University of Pittsburgh School of Medicine, USA
Luo been studying molecular pathology related to human malignancies in the last 23 years. Currently, he is a Professor of Pathology and Director of High Throughput Genome Center at University of Pittsburgh. In the last 13 years, Dr. Luo has been largely focusing on genetic and molecular mechanism of human prostate and hepatocellular carcinomas. In this period, his group has identified and characterized several genes that are related to prostate cancer and hepatocellular carcinoma, including SAPC, myopodin, CSR1, GPx3, ITGA7, MCM7, MT1h and GPC3. He has characterized several signaling pathways that play critical role in prostate cancer development, including Myopodin-ILK-MCM7 inhibitory signaling, myopodin-zyxin motility inhibition pathway, CSR1-CPSF3 and CSR1-XIAP apoptotic pathways, MT1h-EHMT1 egigenomic signaling, ITGA7-HtrA2 tumor suppression pathway, GPx3-PIG3 cell death pathway, and AR-MCM7 oncogenic pathway. He proposed prostate cancer field effect in 2002. He is one of the pioneers in utilizing high throughput gene expression and genome analyses to analyze field effects in prostate cancer and liver cancer. He is also the first in using methylation array and whole genome methylation sequencing to analyze prostate cancer. Recently, Dr. Luo’s group found that patterns of copy number variants of certain specific genome loci are predictive of prostate cancer clinical outcomes, regardless tissue origin. His discovery of several novel fusion transcripts and their association with aggressive prostate cancer has brought significant new insight into the field of prostate cancer research. Overall, these findings advance our understanding on how cancer develops and behave, and lay down the foundation for better future diagnosis and treatment of human malignancies.

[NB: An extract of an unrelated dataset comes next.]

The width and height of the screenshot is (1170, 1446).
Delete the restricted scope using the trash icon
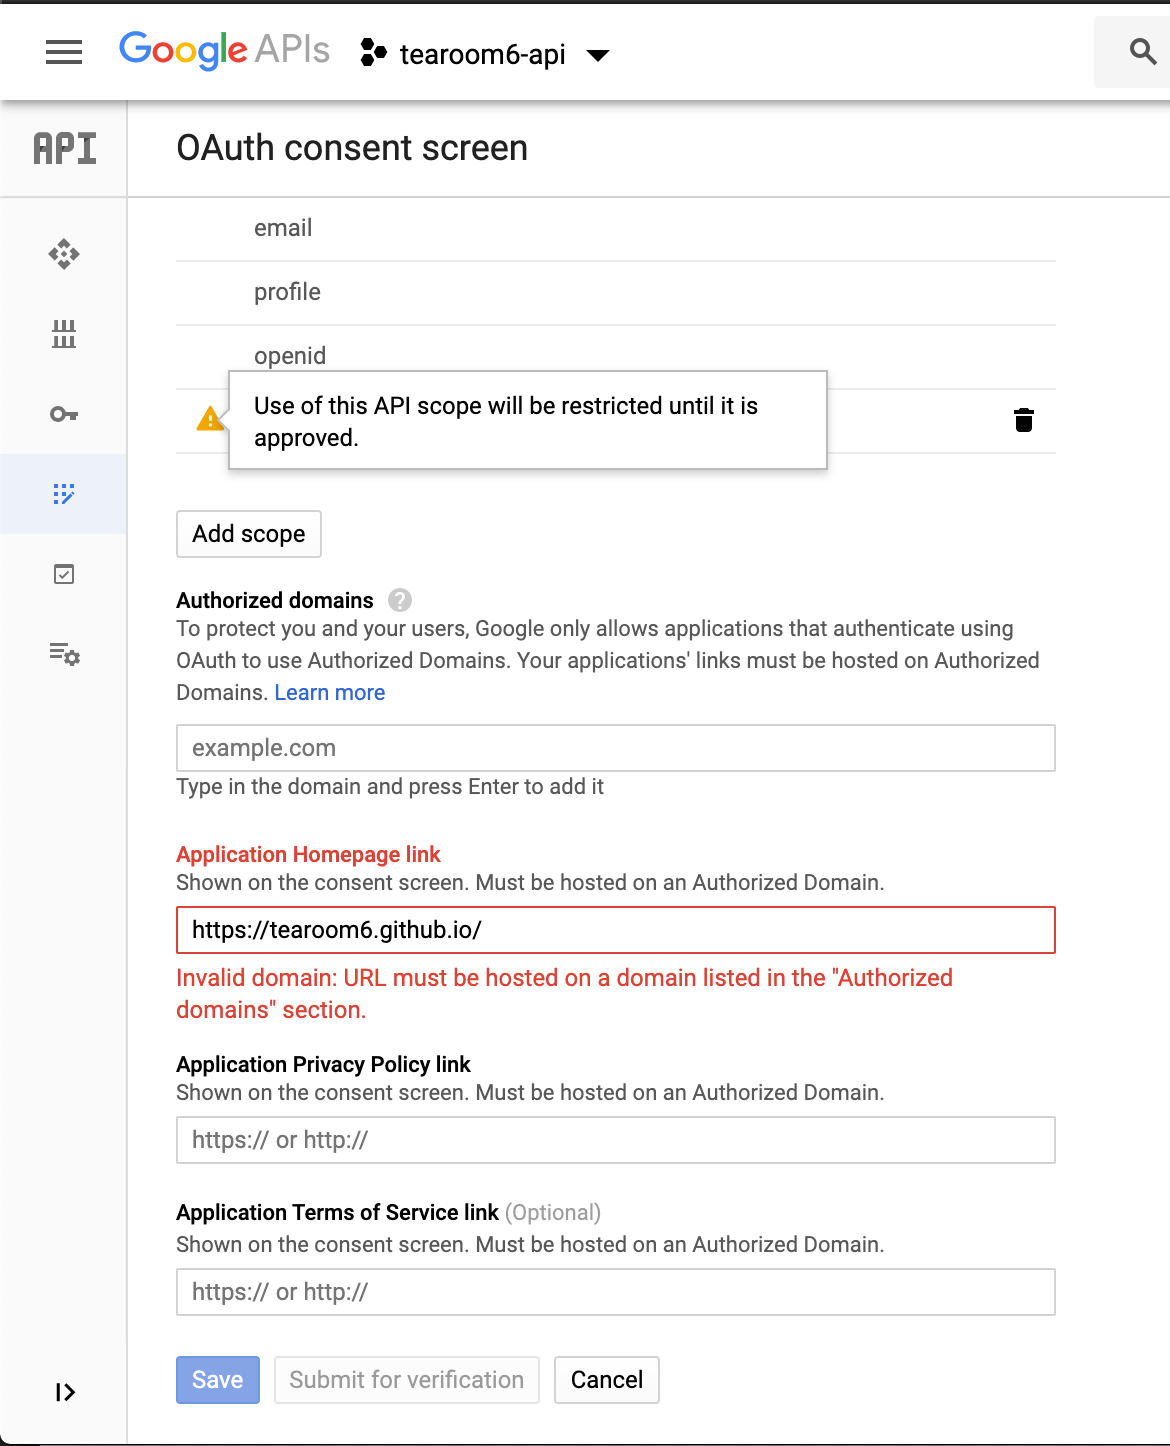1024,421
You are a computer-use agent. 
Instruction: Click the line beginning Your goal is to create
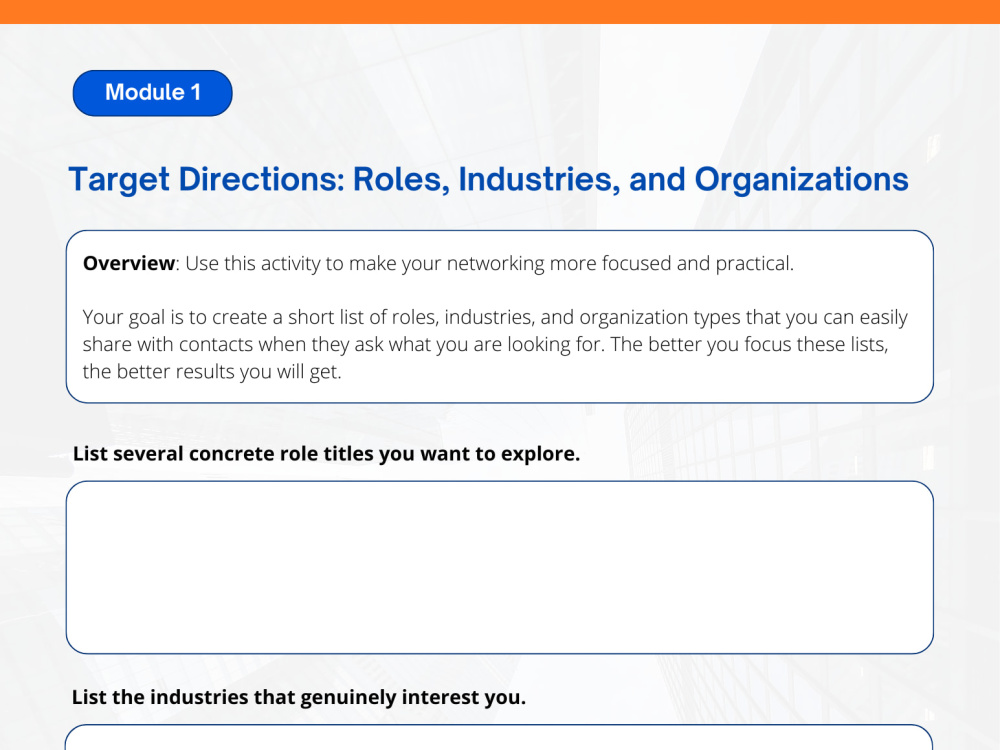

Despite a high incidence, only a fraction of men diagnosed with prostate cancer (PCa) develop metastases and even fewer die from the disease. The majority of prostate cancers remain asymptomatic and clinically indolent. The precise mechanisms for the development of progressive, clinically relevant PCa remain elusive. Recently, we found large numbers of copy number variations in the blood, benign prostate tissues and prostate cancer samples from prostate cancer patients. Interestingly, the sizes of CNVs in the blood samples of prostate cancer patients are highly correlated with the clinical outcomes in terms of prostate cancer recurrence and prostate cancer related death. Using least square regression model, we achieved 75% accuracy in predicting prostate cancer recurrence after radical prostatectomy using CNV information from the blood samples of prostate cancer patients, significantly higher than the prediction rates generated by Gleason scores or Nomogram. When blood CNV combined with the status of Nomogram and fusion gene, the accurate prediction rate is 87.6%. The blood CNV prediction model is of particular interest, since it offers an alternative in predicting prostate cancer clinical courses when radical prostatectomy is not performed, and nomogram information cannot be obtained. As a result, we conclude that the formation of large size germline CNVs predisposed patients to aggressive prostate cancer clinical courses.